Fils d’un diplomate en poste à Genève, Andrej Babis a suivi une partie de sa scolarité en Suisse. Parle français sans accent. Le groupe Agrofert à l’origine de sa fortune a été financé en 1994 par une obscure société zougoise. L’origine de ces fonds n’a jamais été expliquée.
Mines
Zdenek Bakala 54 ans
Fortune: 1 milliard de dollars.
Mines de charbon, médias.
Réside à Nyon.
Zdenek Bakala a eu la chance d’étudier aux Etats-Unis à l’époque du rideau de fer. Il s’est lancé dans la banque chez Drexel Burnham, à New York, puis chez Bank of America et Credit Suisse First Boston. En 1994, il rachète les mines de charbon OKD à Ostrava, en Silésie. OKD, qui emploie 11 000 personnes, est aujourd’hui dans une situation financière désespérée. Zdenek Bakala préfère investir dans les médias. Le milliardaire a d’abord racheté le magazine Respekt, en 2006, puis l’éditeur Economia en 2008, spécialisé dans la presse économique. Il a récemment fait construire une newsroom ultramoderne pour rassembler ses rédactions à Prague. Il réside dans la région de Nyon avec son épouse, Michaela, Miss République tchèque 1991. Leur fondation de bienfaisance, hébergée chez le fiscaliste Xavier Oberson, offre des bourses à des étudiants, notamment à l’Université de Genève.
Tourisme
Radovan Vitek 44 ans
Fortune: 1,8 milliard de dollars.
Immobilier et hôtellerie.
Forfait fiscal en Valais, investisseur
majoritaire dans la station de Crans-Montana.

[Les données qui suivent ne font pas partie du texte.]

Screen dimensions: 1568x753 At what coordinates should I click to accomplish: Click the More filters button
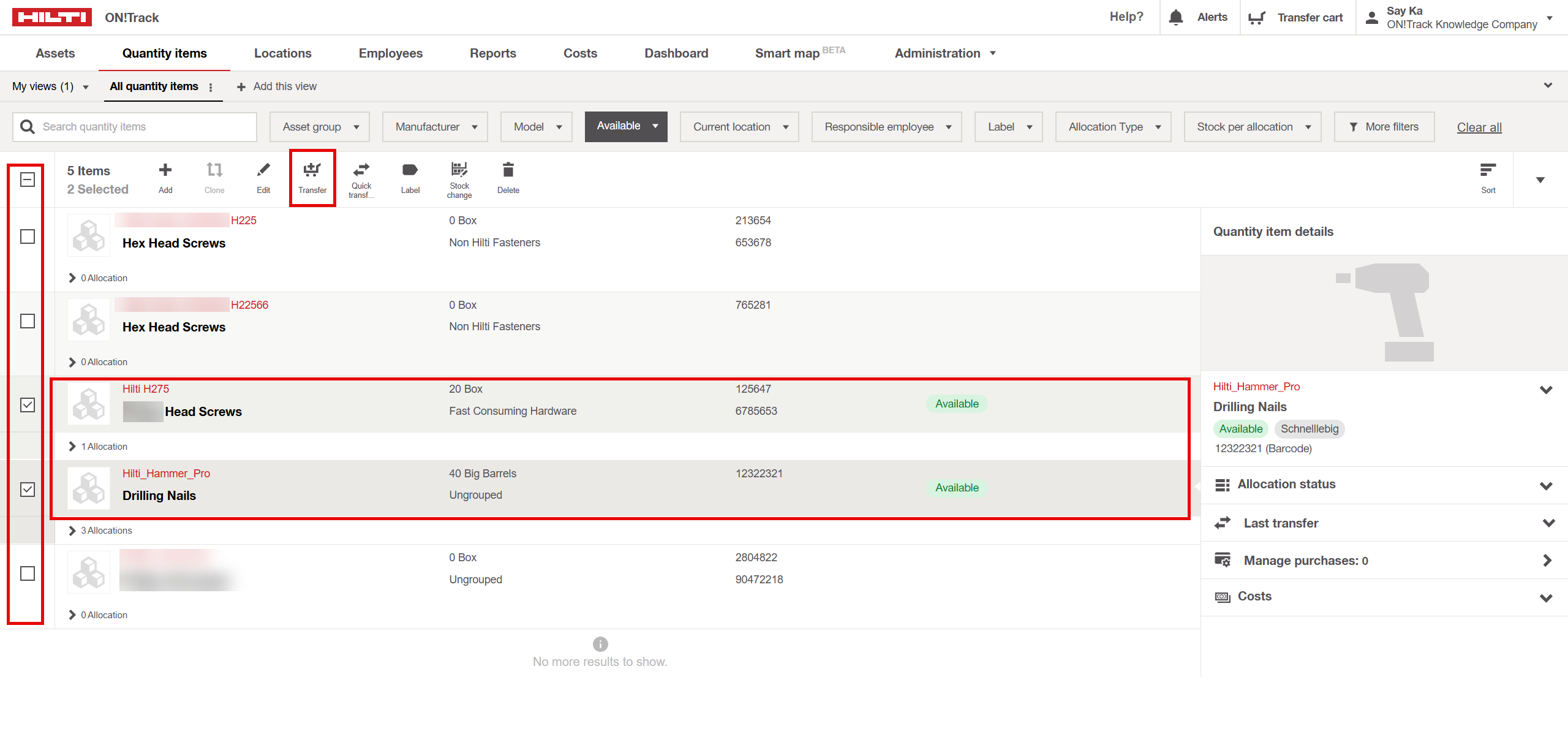coord(1384,127)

Radovan Vitek est jeune, discret et très fortuné. Sa société, CPI Property Group, basée au Luxembourg, possède un beau portefeuille d’immeubles commerciaux en République tchèque et en Allemagne. Réputé dur en affaires, il use volontiers d’OPA hostiles: le groupe allemand Oroco en a fait l’expérience. Radovan Vitek a récemment racheté pour 25 millions de dollars le manoir de l’ex-Beatles Ringo Starr pour que ses enfants puissent étudier en Grande-Bretagne. Le milliardaire a investi 40 millions dans la société Crans-Montana - Aminona, qu’il contrôle désormais à 52%.
Mines
Pavel Tykac 51 ans
Fortune: 1 milliard de dollars.
Finance, mines de charbon.
Plus de 28 millions de francs en lingots
d’or bloqués par la justice en Suisse.
En République tchèque, Pavel Tykac est considéré comme une personnalité «controversée». Il doit sa première fortune à une entreprise d’importation d’ordinateurs fondée avec son père à la chute du mur. Il se lance dans la finance et participe à la «privatisation des coupons», qui devait permettre à la population de recevoir des parts des sociétés d’Etat. Le procédé se solde par une série de faillites retentissantes, sur fond de détournements. C’est après ces épisodes que les traces de Pavel Tykac apparaissent en Suisse. En 2006, il rachète les mines de charbon MUS pour 600 millions de dollars. La somme est versée à des intermédiaires en Suisse, mais l’argent est bloqué par le Ministère public, qui considère que la privatisation de MUS était frauduleuse. En 2012, la justice suisse a encore fait bloquer pour 28 millions de francs de lingots d’or appartenant à Pavel Tykac.